There was a moment during the war when De Gaulle was being more than usually impossible. Roosevelt, furious, asked Churchill to convey his feelings. The PM summoned the Frenchman, who arrived, took off his kepi and sat down. Churchill launched into him. Unfortunately, the tirade was not recorded. By all accounts, few prosecution cases have been expounded more forcefully. It was a masterpiece of eloquence which lasted for 45 minutes.
Throughout, de Gaulle was impassive: not a flicker of facial muscle, let alone emotion. Churchill came to a final flourish, then stopped and glared. In response, de Gaulle rose to his feet, put on his kepi, saluted, turned and left. Churchill’s comment: ‘Magnificent.’ Despite frequent and mutual exasperation, those two understood each other better than either understood the feline Roosevelt: discuss.
We discussed our sweet enemy France at a recent meeting of the Odd Bottles, the most irregular but not least convivial drinking assembly in London. Apropos magnificence, we were talking about Anthony Barton, of Léoville-Barton, who has been praised on these pages, but neither often enough nor eloquently enough. That would require Churchill. Had Anthony been older, he could have helped to mediate between the English and the Free French. He is, after all, a blend of English, French and Hibernian. Wine-makers strive to create a harmony of fruit and tannins, not automatically compatible. In Anthony’s case, it has been a harmony of three great races. Perhaps the piquant complexity of his origins helped him to become such a superb vigneron.
From time to time, this column has been critical of the Bordelais. They often behave like an especially mean-spirited Balzacian patriarch. Always looking to exploit new markets, they are rarely loyal to established customers. But Léoville-Barton has been a shining exception. The wines are never cheap: what do we expect? But they are always good value. The same is true of the second wine, La Reserve de Léoville-Barton, which is a good way to introduce a youngster to serious claret. The other year, on the subject of youngsters, a great aristocratic household got in touch with Léoville-Barton. Although they always bought several cases a year en primeur, there had been an oversight; a failure to order the claret to be served at a dinner for the heir’s 21st. His birthday was in 1990, so the family would like ten cases of that vintage.

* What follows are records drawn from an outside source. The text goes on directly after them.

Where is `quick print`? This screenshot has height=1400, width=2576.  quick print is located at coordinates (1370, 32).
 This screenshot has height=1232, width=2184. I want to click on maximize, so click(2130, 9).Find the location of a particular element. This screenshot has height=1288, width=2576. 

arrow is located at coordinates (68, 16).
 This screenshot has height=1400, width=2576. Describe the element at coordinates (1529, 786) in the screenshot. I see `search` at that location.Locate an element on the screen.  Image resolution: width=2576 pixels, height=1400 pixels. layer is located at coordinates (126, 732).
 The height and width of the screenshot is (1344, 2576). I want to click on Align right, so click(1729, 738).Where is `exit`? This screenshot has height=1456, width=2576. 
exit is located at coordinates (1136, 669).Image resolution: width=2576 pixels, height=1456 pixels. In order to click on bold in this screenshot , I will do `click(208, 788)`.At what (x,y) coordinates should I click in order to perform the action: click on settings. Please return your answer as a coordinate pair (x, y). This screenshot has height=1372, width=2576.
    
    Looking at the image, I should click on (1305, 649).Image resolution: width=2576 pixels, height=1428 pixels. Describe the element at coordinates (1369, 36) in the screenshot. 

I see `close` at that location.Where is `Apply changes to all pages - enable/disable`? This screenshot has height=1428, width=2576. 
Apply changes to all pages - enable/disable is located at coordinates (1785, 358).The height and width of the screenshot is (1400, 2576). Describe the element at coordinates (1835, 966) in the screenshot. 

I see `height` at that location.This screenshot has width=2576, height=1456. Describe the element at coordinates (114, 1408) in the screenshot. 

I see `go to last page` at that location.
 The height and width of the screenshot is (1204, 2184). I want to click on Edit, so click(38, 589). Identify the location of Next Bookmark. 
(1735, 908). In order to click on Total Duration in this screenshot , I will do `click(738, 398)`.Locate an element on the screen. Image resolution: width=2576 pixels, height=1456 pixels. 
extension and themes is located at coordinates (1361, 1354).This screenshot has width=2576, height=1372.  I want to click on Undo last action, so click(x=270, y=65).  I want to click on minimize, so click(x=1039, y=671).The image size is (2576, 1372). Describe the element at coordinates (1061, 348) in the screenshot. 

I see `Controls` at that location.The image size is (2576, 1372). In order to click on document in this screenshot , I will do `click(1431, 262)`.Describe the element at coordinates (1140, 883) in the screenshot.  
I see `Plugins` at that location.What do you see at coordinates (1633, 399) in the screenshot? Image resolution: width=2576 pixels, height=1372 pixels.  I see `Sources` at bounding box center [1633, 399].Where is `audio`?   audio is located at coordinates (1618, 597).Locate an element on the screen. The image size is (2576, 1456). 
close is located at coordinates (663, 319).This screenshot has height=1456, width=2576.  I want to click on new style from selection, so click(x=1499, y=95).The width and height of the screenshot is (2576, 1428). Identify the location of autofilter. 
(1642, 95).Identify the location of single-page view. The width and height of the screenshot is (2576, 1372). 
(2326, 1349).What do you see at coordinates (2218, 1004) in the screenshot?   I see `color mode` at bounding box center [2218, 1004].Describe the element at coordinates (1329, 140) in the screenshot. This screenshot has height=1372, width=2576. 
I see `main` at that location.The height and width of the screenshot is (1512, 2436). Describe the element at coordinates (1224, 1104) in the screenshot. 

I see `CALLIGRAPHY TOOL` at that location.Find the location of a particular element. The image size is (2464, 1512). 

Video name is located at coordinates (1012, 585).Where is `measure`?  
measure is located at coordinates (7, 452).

As it had been a great year, stocks were low to nonexistent. Only three cases were available. Then Anthony intervened. The family’s private cellars were plundered: still not enough. Phone calls to the chateaux of friends and rivals: do you by any chance have a case of two of our 1990? Prising them away usually required barter, often on unfavourable terms. But in the end, the noble vintage graced the noble celebration. Anthony was satisfied. Like the best Bordelais of yesteryear, he always wishes to ensure that his wines go to a good home. As befits his Irish heritage, he is a Burkean, thinking in terms of a compact between the dead, the living and the as-yet unborn. He would prefer Léoville-Barton to be drunk in households where the genius loci could tell of ancient vintages, joyfully consumed by men still present at similar occasions in the form of family portraits — while the cellars contain infant wines which will outlive many of those at today’s table.
The Bottles cannot offer such an exalted pedigree, but of late, Anthony has not been well. So we toasted his health in his own ’96 while electing him as president of our Gascon chapter. The wine was superb: it offered everything a mature claret of a serious vintage and a great house ought to provide. As the final drops were squeezed from the glass, we hoped that he was feeling as well as we were.